Missouri activists say water permit issued for Ste. Genevieve silica mine will allow pollution
Environmentalists have asked the state Administrative Hearing Commission to overturn a water permit for a silica mine in Ste. Genevieve. Residents and environmentalists say the permit would allow the mine to release contaminants in the local water supply.
Environmental groups are challenging a Missouri Department of Natural Resources decision to issue a water permit to a silica mine in Ste. Genevieve.
The department issued a water permit for NexGen Silica in December. In an appeal of the decision to the state Administrative Hearing Commission, the Sierra Club, Friends of Hawn and Operation Sand said the Department of Natural Resources should not have approved a water permit for NexGen Silica without a public hearing. Environmentalists have asked the commission to overturn the permit.
The groups also claim the mine would pollute water and contaminate nearby natural resources.
“There's going to be silica dust in the air, it's going to run off in the water,” said Ethan Thompson, a staff attorney for Great Rivers Environmental Law Center. “There's also other potential contaminants that are going to flow from the mine into this tributary of Establishment Creek.”
A hearing is set for April. A DNR official said the department could not comment on the appeal.
Thompson said that even though state officials say the mine is not likely to contaminate groundwater, environmentalists fear that potential contaminants would flow from the creek and harm plant life and animals in the area, as well as a groundwater aquifer.
The organizations challenging the permit also said the pollutants could flow from the creek and contaminate nearby Lake Ocie, Lake Wanda Lee and Lake Ski as well as several parks and conservation areas.
“Anytime you're changing the chemical balance of a water system, it's going to have effects on wildlife,” Thompson said. “It's going to have effects on water quality, and this is an area where people do recreate, people use these water systems.”
DNR officials said in August that Hawn State Park, Pickle Springs Natural Area and Horton Farms are in a different watershed system than the proposed mine and wouldn’t be affected by overflow.
The challenge comes weeks after the Missouri Mining Commission revoked NexGen Silica’s mining permit after the administrative hearing commission said the application didn’t include a full list of property owners with a vested interest. Administrative hearing commissioners also said NexGen didn’t have a legal right to mine the land.
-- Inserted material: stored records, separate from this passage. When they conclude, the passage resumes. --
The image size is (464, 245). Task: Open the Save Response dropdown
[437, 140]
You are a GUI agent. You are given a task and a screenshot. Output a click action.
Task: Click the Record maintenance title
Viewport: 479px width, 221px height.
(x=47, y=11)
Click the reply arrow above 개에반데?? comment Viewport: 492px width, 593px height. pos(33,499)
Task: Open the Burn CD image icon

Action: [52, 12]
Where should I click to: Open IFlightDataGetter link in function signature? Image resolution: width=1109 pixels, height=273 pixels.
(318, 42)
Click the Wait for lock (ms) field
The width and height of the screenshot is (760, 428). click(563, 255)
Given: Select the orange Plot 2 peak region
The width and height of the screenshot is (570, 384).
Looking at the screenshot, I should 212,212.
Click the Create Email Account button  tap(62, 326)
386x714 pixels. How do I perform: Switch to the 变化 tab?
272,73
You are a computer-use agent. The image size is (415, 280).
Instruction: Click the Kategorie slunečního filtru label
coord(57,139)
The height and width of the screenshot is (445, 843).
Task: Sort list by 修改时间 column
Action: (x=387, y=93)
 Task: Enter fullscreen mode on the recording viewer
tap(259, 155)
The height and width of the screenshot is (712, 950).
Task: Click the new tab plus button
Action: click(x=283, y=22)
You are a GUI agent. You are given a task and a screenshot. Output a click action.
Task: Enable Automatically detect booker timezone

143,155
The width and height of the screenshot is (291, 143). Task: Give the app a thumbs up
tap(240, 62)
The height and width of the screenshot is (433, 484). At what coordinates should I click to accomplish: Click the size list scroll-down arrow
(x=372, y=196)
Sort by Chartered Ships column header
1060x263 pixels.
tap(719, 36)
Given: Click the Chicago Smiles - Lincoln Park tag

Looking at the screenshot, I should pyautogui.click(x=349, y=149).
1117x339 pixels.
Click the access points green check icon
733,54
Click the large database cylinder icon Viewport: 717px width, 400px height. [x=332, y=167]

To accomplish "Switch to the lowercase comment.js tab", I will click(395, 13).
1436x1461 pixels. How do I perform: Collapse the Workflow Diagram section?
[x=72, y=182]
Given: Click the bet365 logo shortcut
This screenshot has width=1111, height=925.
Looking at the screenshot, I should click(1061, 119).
The proposed 249-acre mine would sit near Hawn State Park and Highway 32. Last summer, the Ste. Genevieve Health Department passed a health ordinance that required the silica mine to operate at least a half-mile away from water sources and residents. But Thompson worries the ordinance may not survive legal challenges.
“In case the health ordinance is struck down, we want to make sure that we're fighting in every area that we can to get this mine not to come in,” Thompson said. ”We cannot rely on the courts to uphold that health ordinance at this point because if the health ordinance falls and the mining permit and the water permit go through, then NexGen could proceed with their mine imminently.”